* **AVAILABLE RECORDS**

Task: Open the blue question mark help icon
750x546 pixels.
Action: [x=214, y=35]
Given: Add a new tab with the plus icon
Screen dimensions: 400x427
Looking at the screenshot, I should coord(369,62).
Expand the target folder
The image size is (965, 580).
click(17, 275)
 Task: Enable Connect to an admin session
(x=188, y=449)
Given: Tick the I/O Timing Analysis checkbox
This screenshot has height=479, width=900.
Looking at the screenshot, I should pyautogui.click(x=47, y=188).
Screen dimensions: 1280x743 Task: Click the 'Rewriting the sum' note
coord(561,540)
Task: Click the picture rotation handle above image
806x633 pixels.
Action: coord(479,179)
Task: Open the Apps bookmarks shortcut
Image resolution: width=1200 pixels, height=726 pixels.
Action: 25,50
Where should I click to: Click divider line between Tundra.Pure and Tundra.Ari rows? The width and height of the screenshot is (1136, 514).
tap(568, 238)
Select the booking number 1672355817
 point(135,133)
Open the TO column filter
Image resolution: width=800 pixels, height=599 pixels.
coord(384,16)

* **TASK DESCRIPTION**
Transcribe the material above in full.

* **SOLUTION BELOW**
Task: Open the blue question mark help icon
750x546 pixels.
Action: [x=214, y=35]
Given: Add a new tab with the plus icon
Screen dimensions: 400x427
Looking at the screenshot, I should coord(369,62).
Expand the target folder
The image size is (965, 580).
click(17, 275)
 Task: Enable Connect to an admin session
(x=188, y=449)
Given: Tick the I/O Timing Analysis checkbox
This screenshot has height=479, width=900.
Looking at the screenshot, I should pyautogui.click(x=47, y=188).
Screen dimensions: 1280x743 Task: Click the 'Rewriting the sum' note
coord(561,540)
Task: Click the picture rotation handle above image
806x633 pixels.
Action: coord(479,179)
Task: Open the Apps bookmarks shortcut
Image resolution: width=1200 pixels, height=726 pixels.
Action: 25,50
Where should I click to: Click divider line between Tundra.Pure and Tundra.Ari rows? The width and height of the screenshot is (1136, 514).
tap(568, 238)
Select the booking number 1672355817
 point(135,133)
Open the TO column filter
Image resolution: width=800 pixels, height=599 pixels.
coord(384,16)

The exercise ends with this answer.